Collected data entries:

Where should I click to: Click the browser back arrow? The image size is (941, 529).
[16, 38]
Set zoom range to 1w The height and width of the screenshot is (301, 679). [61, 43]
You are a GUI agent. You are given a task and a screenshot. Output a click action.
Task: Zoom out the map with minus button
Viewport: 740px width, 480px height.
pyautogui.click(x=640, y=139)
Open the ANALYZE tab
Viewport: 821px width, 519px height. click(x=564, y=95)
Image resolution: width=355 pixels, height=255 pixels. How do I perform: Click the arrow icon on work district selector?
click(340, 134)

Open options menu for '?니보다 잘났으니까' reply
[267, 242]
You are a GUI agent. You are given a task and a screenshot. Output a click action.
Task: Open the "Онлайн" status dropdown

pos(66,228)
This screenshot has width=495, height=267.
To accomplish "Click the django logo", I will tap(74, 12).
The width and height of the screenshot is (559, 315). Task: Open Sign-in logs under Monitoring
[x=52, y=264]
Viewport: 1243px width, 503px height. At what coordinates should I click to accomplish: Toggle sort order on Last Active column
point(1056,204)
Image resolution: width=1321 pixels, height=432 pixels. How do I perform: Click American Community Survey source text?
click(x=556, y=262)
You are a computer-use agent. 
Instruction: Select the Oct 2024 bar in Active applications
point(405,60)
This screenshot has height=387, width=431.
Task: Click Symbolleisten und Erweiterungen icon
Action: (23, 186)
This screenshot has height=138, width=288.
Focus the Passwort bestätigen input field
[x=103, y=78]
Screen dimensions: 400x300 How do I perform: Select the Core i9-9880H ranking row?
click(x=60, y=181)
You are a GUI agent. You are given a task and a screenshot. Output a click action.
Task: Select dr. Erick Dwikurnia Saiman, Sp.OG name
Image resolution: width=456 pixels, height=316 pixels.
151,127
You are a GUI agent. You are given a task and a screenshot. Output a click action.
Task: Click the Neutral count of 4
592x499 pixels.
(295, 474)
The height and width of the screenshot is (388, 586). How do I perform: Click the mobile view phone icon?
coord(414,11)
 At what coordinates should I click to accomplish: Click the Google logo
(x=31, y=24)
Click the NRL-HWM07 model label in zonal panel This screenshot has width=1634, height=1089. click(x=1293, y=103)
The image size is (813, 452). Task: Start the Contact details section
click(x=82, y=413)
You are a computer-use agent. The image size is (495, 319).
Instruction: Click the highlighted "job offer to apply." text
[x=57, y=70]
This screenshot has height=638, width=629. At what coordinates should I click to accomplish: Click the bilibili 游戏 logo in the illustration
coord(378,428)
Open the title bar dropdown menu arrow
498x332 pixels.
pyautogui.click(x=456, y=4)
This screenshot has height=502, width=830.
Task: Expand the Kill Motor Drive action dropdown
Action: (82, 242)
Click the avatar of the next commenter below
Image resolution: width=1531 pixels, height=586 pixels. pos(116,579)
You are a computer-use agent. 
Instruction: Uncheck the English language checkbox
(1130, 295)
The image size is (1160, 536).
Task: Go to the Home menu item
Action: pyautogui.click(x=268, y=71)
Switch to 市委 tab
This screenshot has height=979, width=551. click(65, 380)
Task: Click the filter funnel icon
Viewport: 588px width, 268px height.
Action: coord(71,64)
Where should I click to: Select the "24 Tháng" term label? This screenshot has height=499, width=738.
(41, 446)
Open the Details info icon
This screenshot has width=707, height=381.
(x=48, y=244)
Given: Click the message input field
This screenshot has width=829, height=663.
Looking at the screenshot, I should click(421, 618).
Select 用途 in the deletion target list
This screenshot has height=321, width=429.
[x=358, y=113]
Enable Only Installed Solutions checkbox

### [WHAT TO WORK ON]
Could you please repeat the data exactly as given?

### [SOLUTION TO THE PROBLEM]
Where should I click to: Click the browser back arrow? The image size is (941, 529).
[16, 38]
Set zoom range to 1w The height and width of the screenshot is (301, 679). [61, 43]
You are a GUI agent. You are given a task and a screenshot. Output a click action.
Task: Zoom out the map with minus button
Viewport: 740px width, 480px height.
pyautogui.click(x=640, y=139)
Open the ANALYZE tab
Viewport: 821px width, 519px height. click(x=564, y=95)
Image resolution: width=355 pixels, height=255 pixels. How do I perform: Click the arrow icon on work district selector?
click(340, 134)

Open options menu for '?니보다 잘났으니까' reply
[267, 242]
You are a GUI agent. You are given a task and a screenshot. Output a click action.
Task: Open the "Онлайн" status dropdown

pos(66,228)
This screenshot has width=495, height=267.
To accomplish "Click the django logo", I will tap(74, 12).
The width and height of the screenshot is (559, 315). Task: Open Sign-in logs under Monitoring
[x=52, y=264]
Viewport: 1243px width, 503px height. At what coordinates should I click to accomplish: Toggle sort order on Last Active column
point(1056,204)
Image resolution: width=1321 pixels, height=432 pixels. How do I perform: Click American Community Survey source text?
click(x=556, y=262)
You are a computer-use agent. 
Instruction: Select the Oct 2024 bar in Active applications
point(405,60)
This screenshot has height=387, width=431.
Task: Click Symbolleisten und Erweiterungen icon
Action: (23, 186)
This screenshot has height=138, width=288.
Focus the Passwort bestätigen input field
[x=103, y=78]
Screen dimensions: 400x300 How do I perform: Select the Core i9-9880H ranking row?
click(x=60, y=181)
You are a GUI agent. You are given a task and a screenshot. Output a click action.
Task: Select dr. Erick Dwikurnia Saiman, Sp.OG name
Image resolution: width=456 pixels, height=316 pixels.
151,127
You are a GUI agent. You are given a task and a screenshot. Output a click action.
Task: Click the Neutral count of 4
592x499 pixels.
(295, 474)
The height and width of the screenshot is (388, 586). How do I perform: Click the mobile view phone icon?
coord(414,11)
 At what coordinates should I click to accomplish: Click the Google logo
(x=31, y=24)
Click the NRL-HWM07 model label in zonal panel This screenshot has width=1634, height=1089. click(x=1293, y=103)
The image size is (813, 452). Task: Start the Contact details section
click(x=82, y=413)
You are a computer-use agent. The image size is (495, 319).
Instruction: Click the highlighted "job offer to apply." text
[x=57, y=70]
This screenshot has height=638, width=629. At what coordinates should I click to accomplish: Click the bilibili 游戏 logo in the illustration
coord(378,428)
Open the title bar dropdown menu arrow
498x332 pixels.
pyautogui.click(x=456, y=4)
This screenshot has height=502, width=830.
Task: Expand the Kill Motor Drive action dropdown
Action: (82, 242)
Click the avatar of the next commenter below
Image resolution: width=1531 pixels, height=586 pixels. pos(116,579)
You are a computer-use agent. 
Instruction: Uncheck the English language checkbox
(1130, 295)
The image size is (1160, 536).
Task: Go to the Home menu item
Action: pyautogui.click(x=268, y=71)
Switch to 市委 tab
This screenshot has height=979, width=551. click(65, 380)
Task: Click the filter funnel icon
Viewport: 588px width, 268px height.
Action: coord(71,64)
Where should I click to: Select the "24 Tháng" term label? This screenshot has height=499, width=738.
(41, 446)
Open the Details info icon
This screenshot has width=707, height=381.
(x=48, y=244)
Given: Click the message input field
This screenshot has width=829, height=663.
Looking at the screenshot, I should click(421, 618).
Select 用途 in the deletion target list
This screenshot has height=321, width=429.
[x=358, y=113]
Enable Only Installed Solutions checkbox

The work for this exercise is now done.